Federal Energy Regulatory Commission Chairman Christie opened a two‑day technical conference saying the nation faces growing resource adequacy challenges driven by rapid load growth and the loss of dispatchable generation. "We're heading for a reliability crisis," Christie said, adding that surging demand from large loads — notably data centers that run AI — is compressing the margin between supply and need.
Panelists from NERC, ISOs and RTOs described regional shortfalls and steps under way. NERC warned of increasing expected unserved energy and urged multi‑metric planning aligned to fuel and extreme‑weather risks. California ISO said it has added roughly 25 gigawatts of supply since 2020 and approved about $20 billion in transmission, while several RTOs described persistent interconnection backlogs and reforms intended to speed processing.

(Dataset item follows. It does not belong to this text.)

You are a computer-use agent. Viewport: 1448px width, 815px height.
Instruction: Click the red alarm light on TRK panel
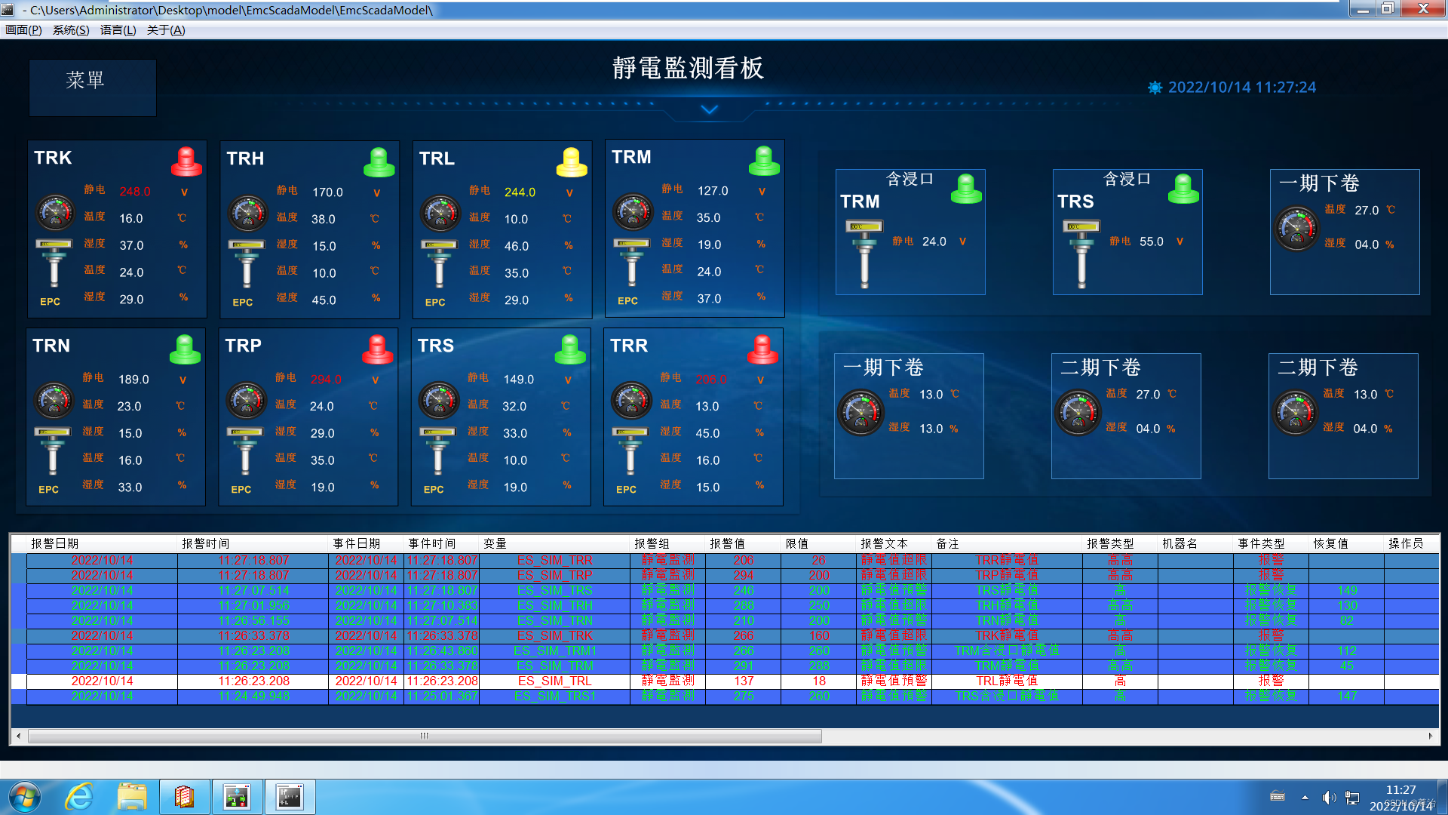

Speakers agreed on three near‑term priorities: retain existing generators where feasible, accelerate interconnection and construction of new capacity, and expand demand flexibility and storage. The conference also aired sharper questions about capacity markets: are current accreditation rules (including ELCC) capturing the reliability value that regions need, and should markets move toward seasonal or prompt auctions that better match when energy is required?
Panelists and commissioners emphasized that solutions will vary by region. In multistate RTOs, participants noted, divergent state policies complicate a single technical fix and may force political as well as technical responses. Several state regulators called for stronger formal state roles in RTO governance and clearer, earlier information flows so state planning and market signals align.
The Commission said it will use the record from the conference to inform possible filings and rulemaking. Panel chairs and participants urged fast action on interconnection automation, accreditation methods and transparent load‑forecasting practices so markets send clearer investment signals before shortfalls materialize.
Next steps: the conference continues with region‑specific sessions; stakeholders urged FERC, states and RTOs to pursue coordinated reforms — from accreditation and queue automation to demand‑side programs — to close near‑term reliability risks without unduly burdening customers.